As an invited representative of the United Nations International Geoscience Program, Dr. Chris Groves addresses the conference opening ceremony with remarks about the status of China/U.S. cooperation in karst science. (Photo by Su Luxuan).

The conference, sponsored by the United Nations Educational Cultural and Scientific Organization (UNESCO) and the China Geological Survey, attracted 138 scientists and students from 13 countries. The meeting was held at UNESCO’s International Research Center on Karst, with support of the Institute of Karst Geology and Ministry of Land and Resources.

The conference highlighted international efforts to understand how climate change may be impacting water resources from karst aquifers. These aquifers have been estimated to supply one-fourth of the world’s population with drinking water. Karst areas like those in southcentral Kentucky are landscapes developed on soluble rock such as limestone where caves, sinkholes and underground rivers are common. There are often difficult water access and quality challenges in these regions.

Dr. Groves discussed perspectives on how water planners in the United States are factoring karst-related geological processes into strategies for climate change adaption. He concluded that, so far, the U.S. is fortunate to have a geography and climate such that there are relatively few people relying directly on karst aquifers, with notable exceptions in Texas and Florida.

In another session, Dr. Groves reported on progress in cooperative U.S./Chinese research, funded jointly by WKU’s Research and Creative Activity Program (RCAP) and the government of China’s Guangxi Province, which is trying to better quantify the removal of CO2 gas from the atmosphere that accompanies karst landscape evolution. Two sister monitoring sites are serving as reference sites for an eventual global network of such measurement stations: one is in China and the other at Lost River Cave in Bowling Green.
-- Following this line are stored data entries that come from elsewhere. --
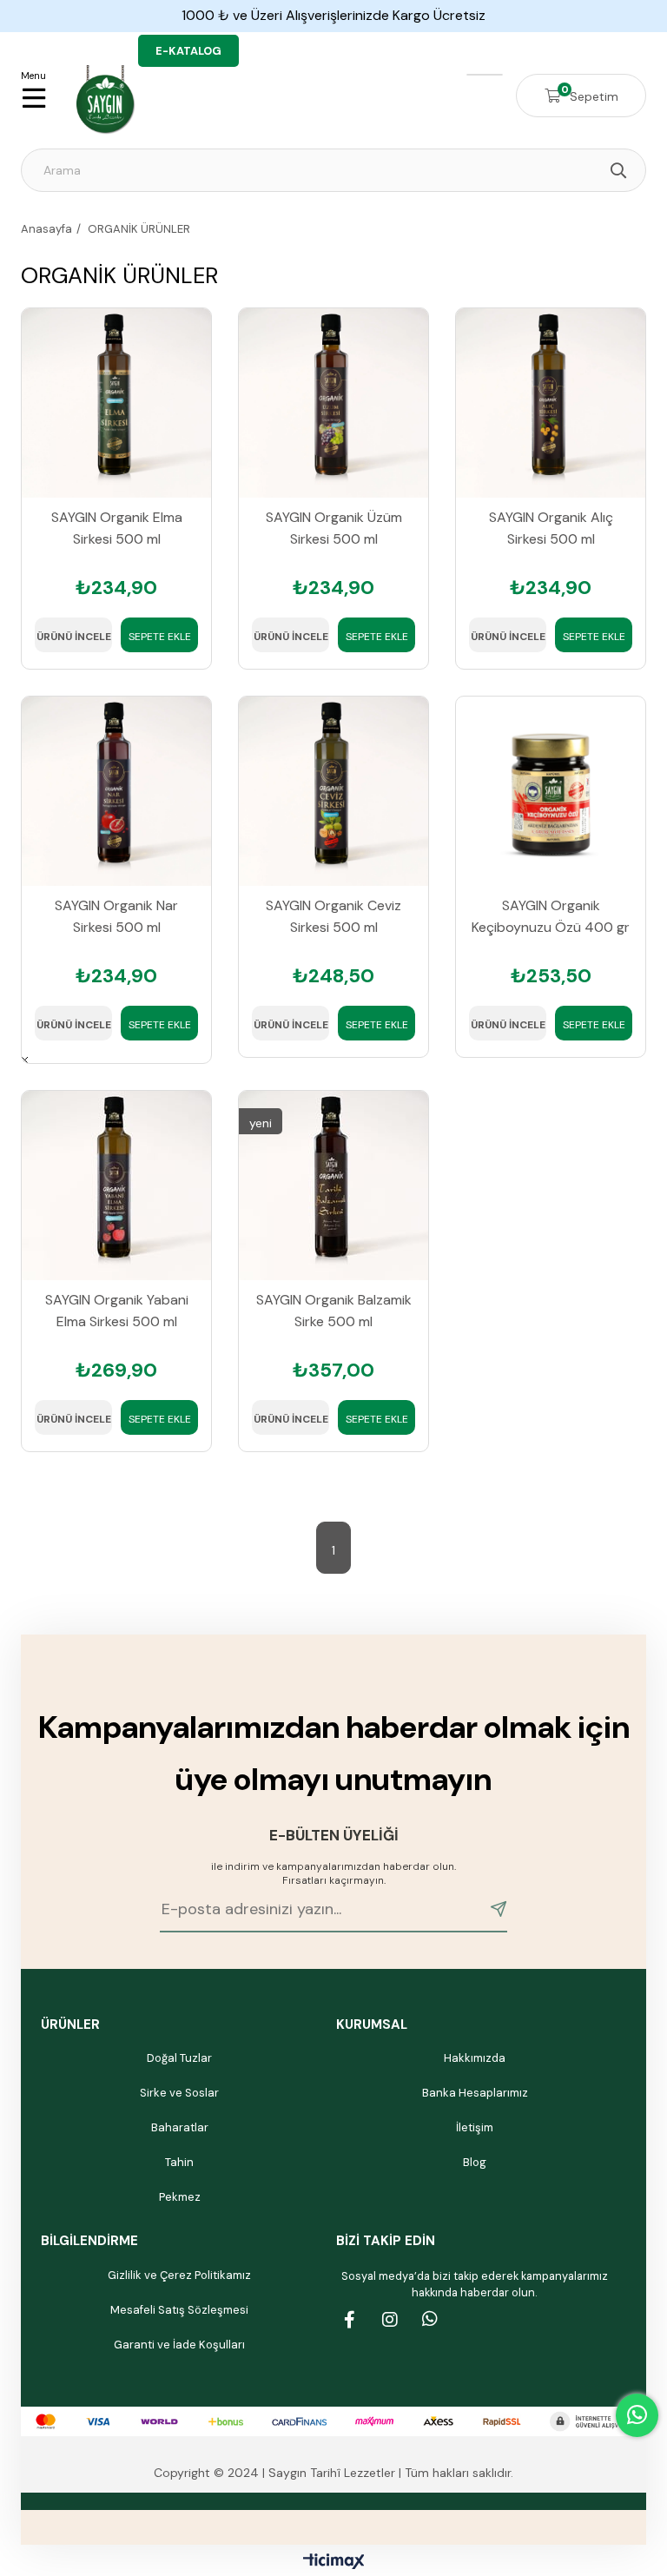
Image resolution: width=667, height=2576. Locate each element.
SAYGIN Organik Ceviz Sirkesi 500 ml (333, 916)
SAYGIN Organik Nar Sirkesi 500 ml (116, 916)
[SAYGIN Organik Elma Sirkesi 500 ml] (116, 403)
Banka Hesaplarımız (475, 2092)
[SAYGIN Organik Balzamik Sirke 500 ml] (333, 1185)
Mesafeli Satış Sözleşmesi (179, 2309)
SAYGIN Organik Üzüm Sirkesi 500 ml (334, 528)
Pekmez (180, 2197)
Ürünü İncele (73, 637)
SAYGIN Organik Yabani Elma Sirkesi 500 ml (116, 1311)
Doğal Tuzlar (179, 2058)
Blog (474, 2162)
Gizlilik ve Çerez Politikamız (179, 2275)
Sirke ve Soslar (179, 2092)
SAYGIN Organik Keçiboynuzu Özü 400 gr (551, 916)
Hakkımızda (474, 2058)
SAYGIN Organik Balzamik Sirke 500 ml (334, 1311)
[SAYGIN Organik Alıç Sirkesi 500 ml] (550, 403)
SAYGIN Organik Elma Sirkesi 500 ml (116, 528)
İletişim (474, 2127)
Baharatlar (179, 2127)
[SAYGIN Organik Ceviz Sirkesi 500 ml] (333, 791)
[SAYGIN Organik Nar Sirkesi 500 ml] (116, 791)
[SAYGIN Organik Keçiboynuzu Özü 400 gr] (550, 791)
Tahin (179, 2162)
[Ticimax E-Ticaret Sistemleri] (334, 2562)
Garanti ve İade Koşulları (179, 2344)
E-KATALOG (188, 50)
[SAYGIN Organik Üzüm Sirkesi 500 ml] (333, 403)
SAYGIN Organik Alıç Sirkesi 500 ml (551, 528)
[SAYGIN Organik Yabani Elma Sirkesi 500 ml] (116, 1185)
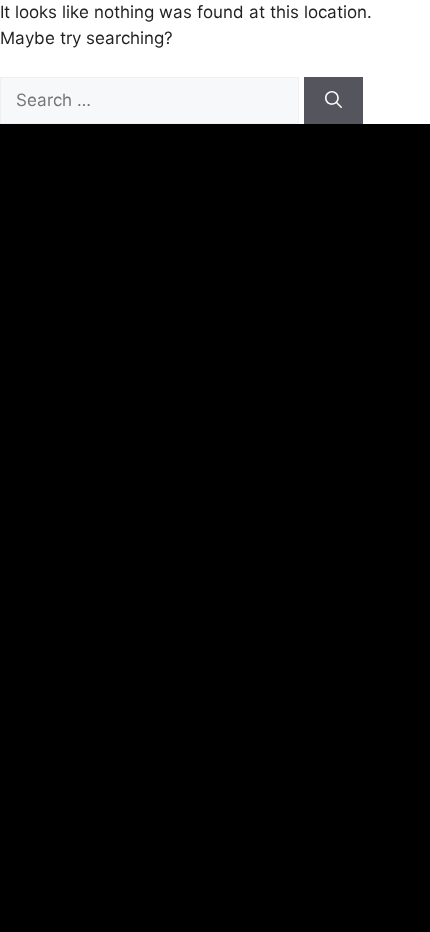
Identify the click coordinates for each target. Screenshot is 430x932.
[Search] (333, 101)
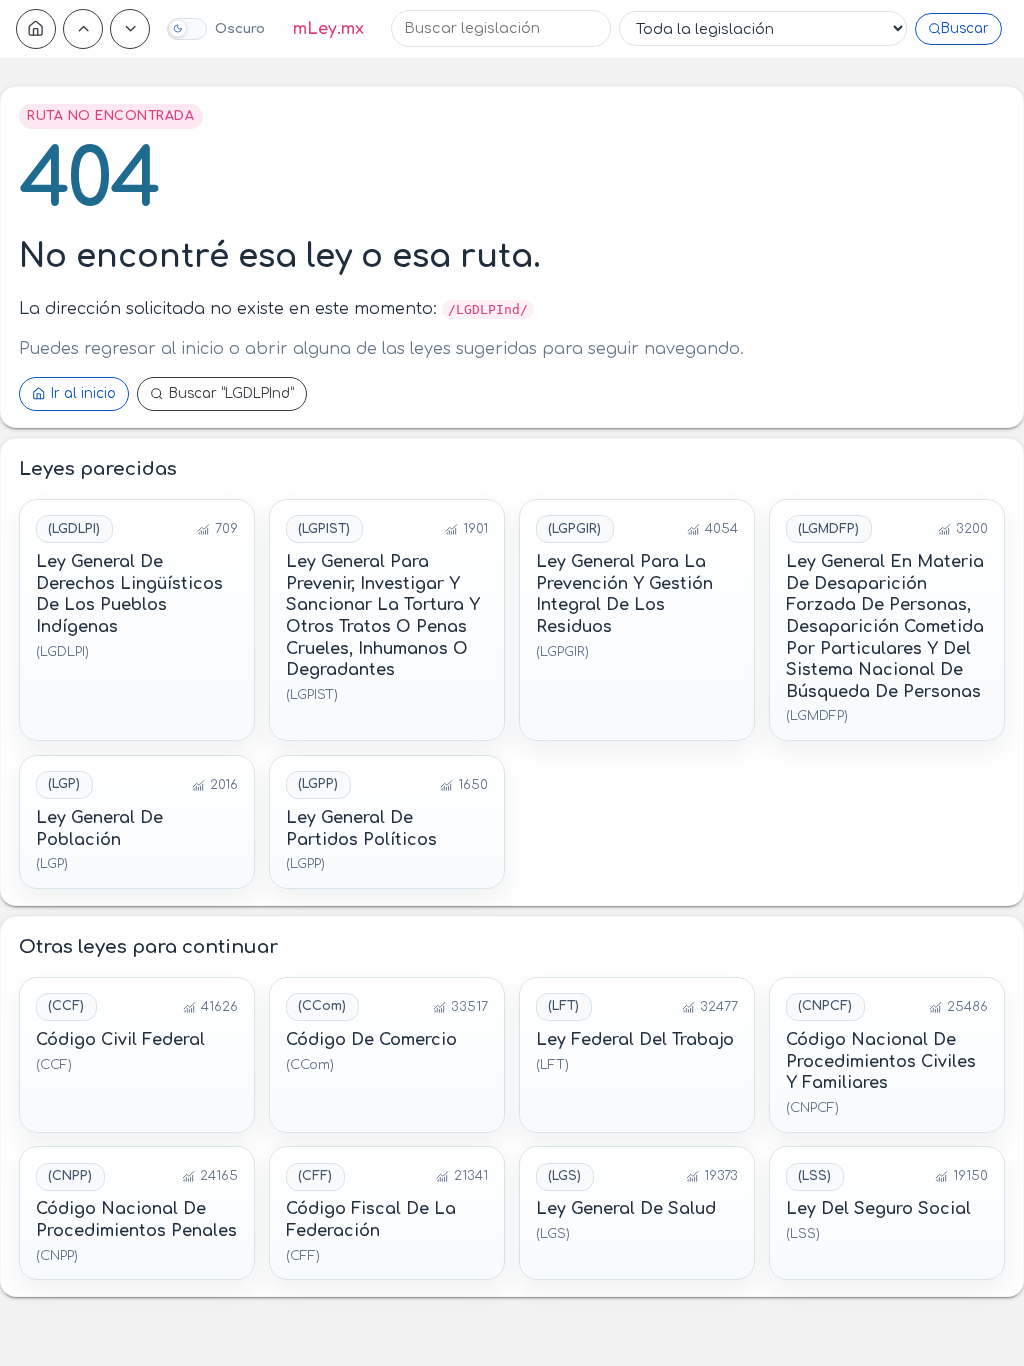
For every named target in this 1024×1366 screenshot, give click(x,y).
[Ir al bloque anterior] (83, 29)
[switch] (215, 29)
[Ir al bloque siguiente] (130, 29)
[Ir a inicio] (36, 29)
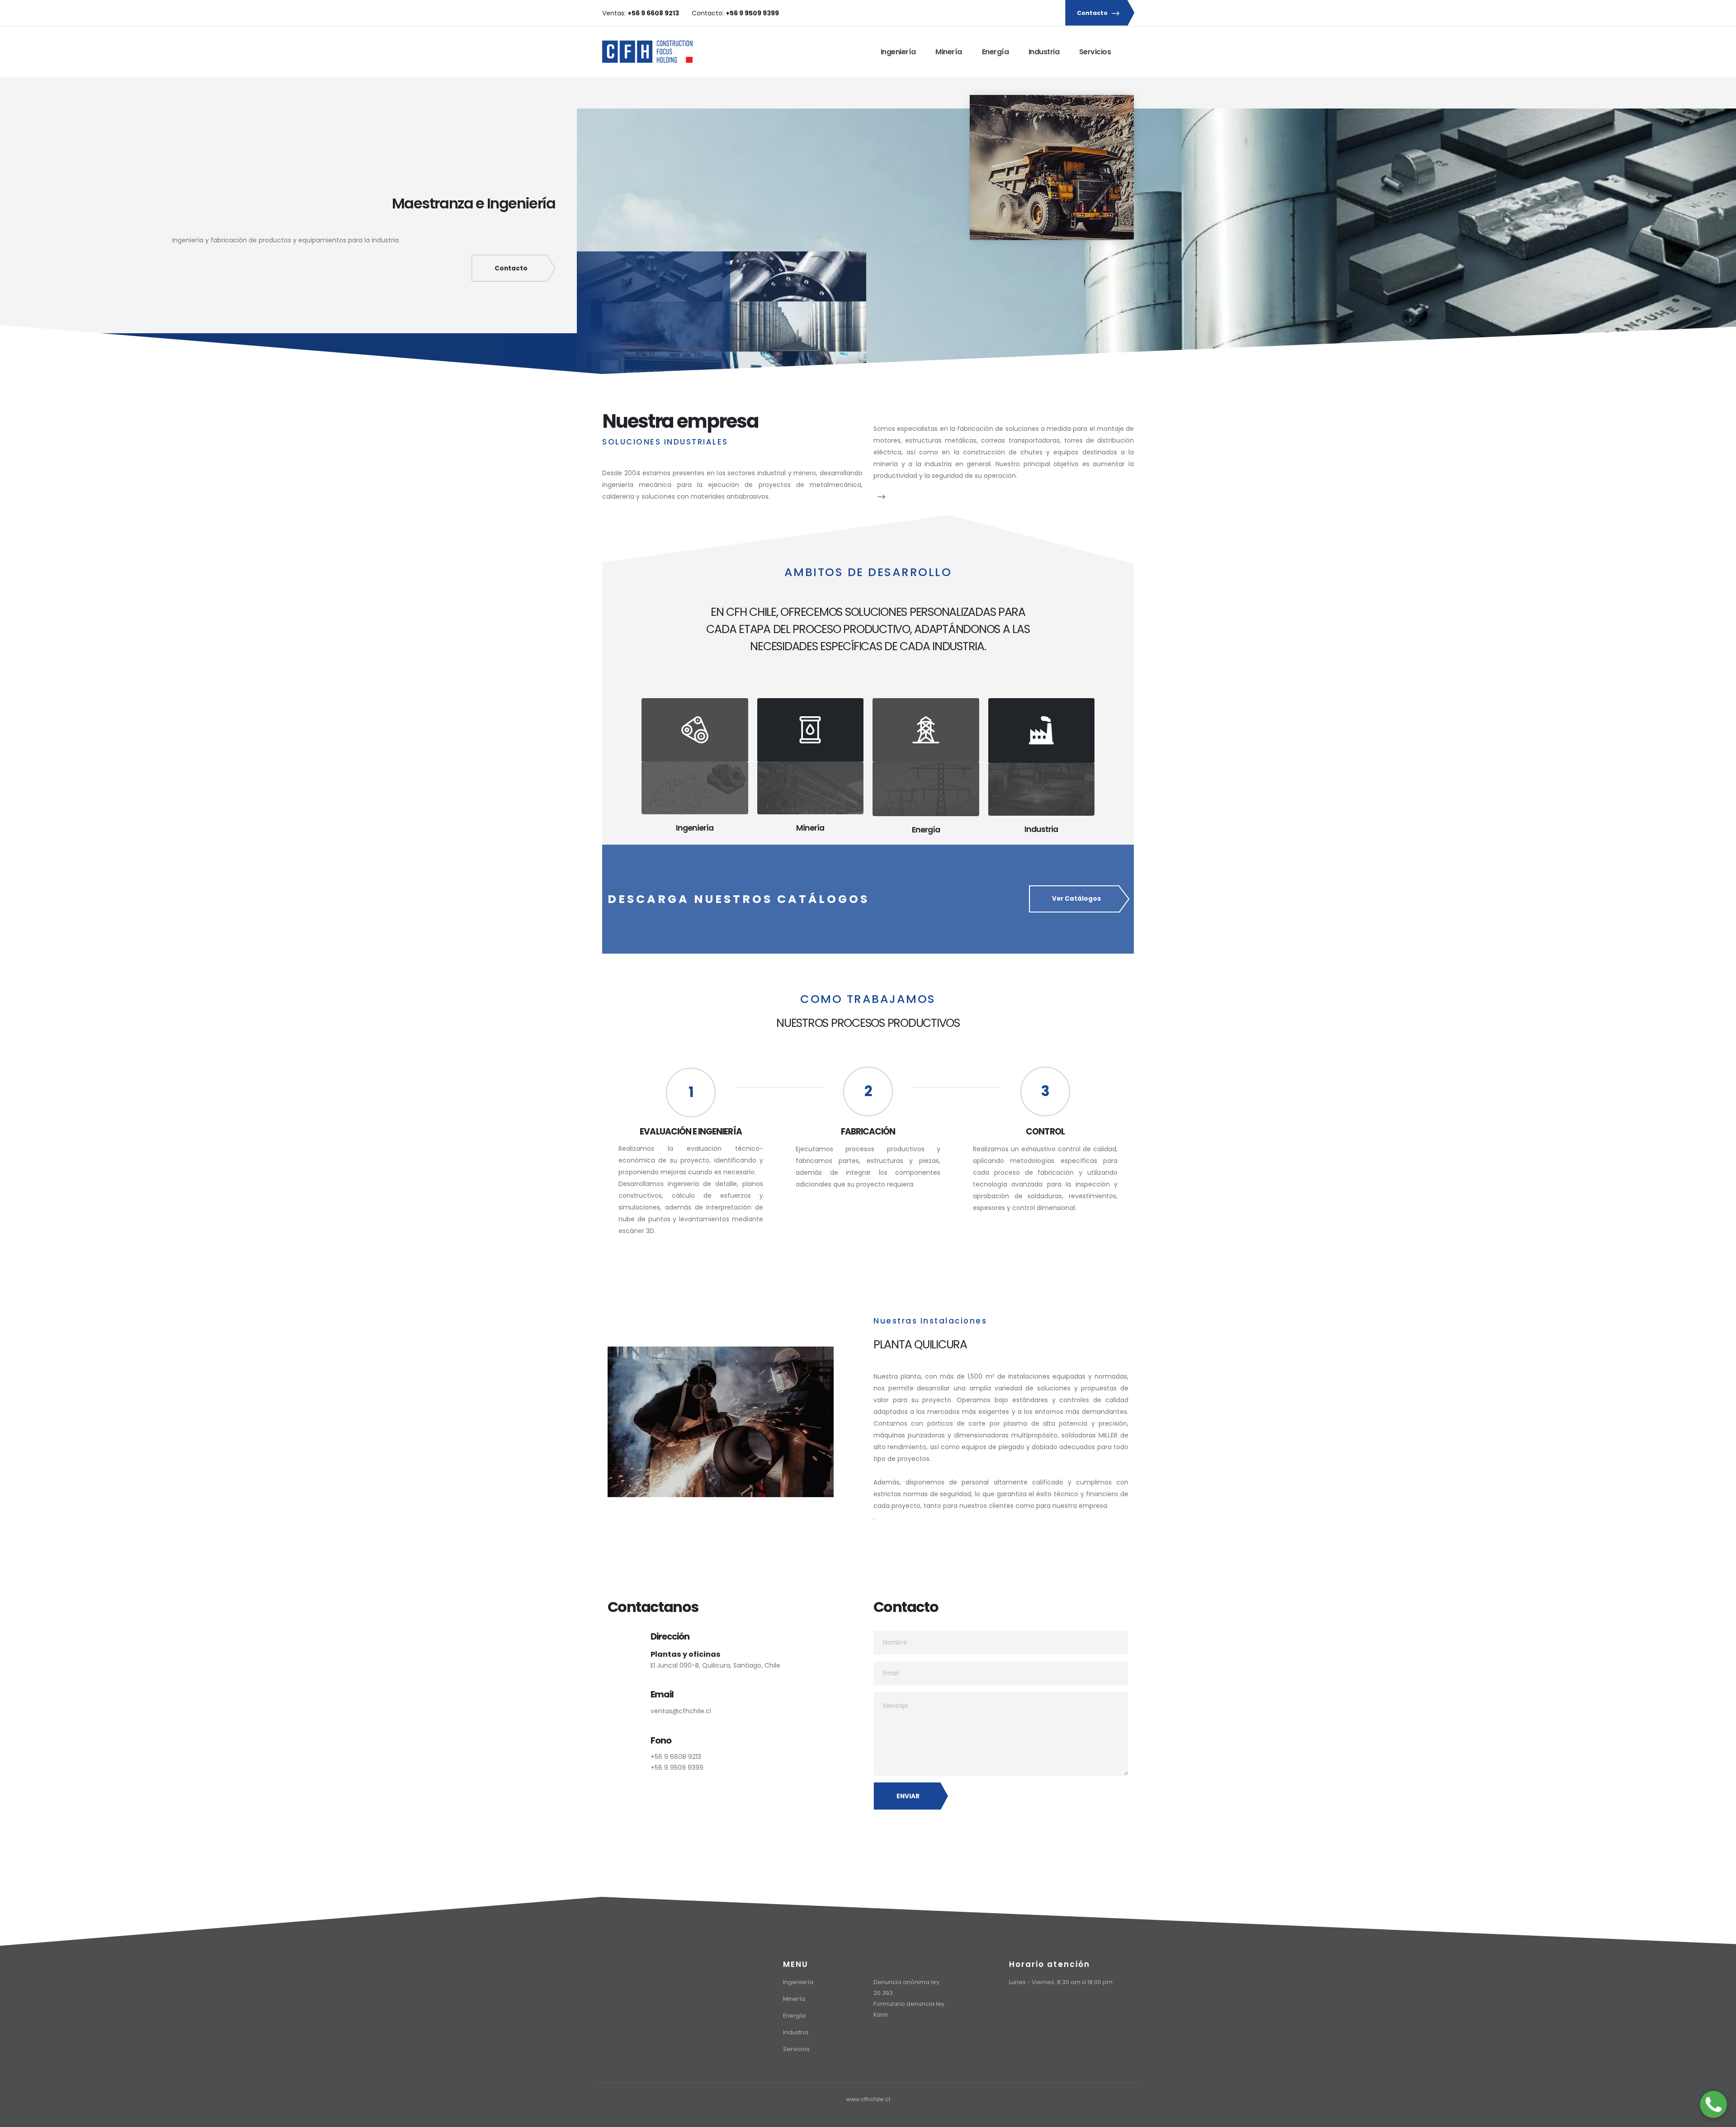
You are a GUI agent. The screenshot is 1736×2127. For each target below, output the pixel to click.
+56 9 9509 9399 (677, 1767)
Geography and Geology Department Head David Keeling, noted that “Dr. Groves’ ongoing work in China is part of the Hoffman Institute’s international strategies to engage students, faculty and communities in conversations and research about critical water resource issues. From China to Belize, the Caribbean to Europe, and to points across the U.S., Dr. Groves’ team is focusing new technologies and techniques on this planet’s most precious natural resource: water.”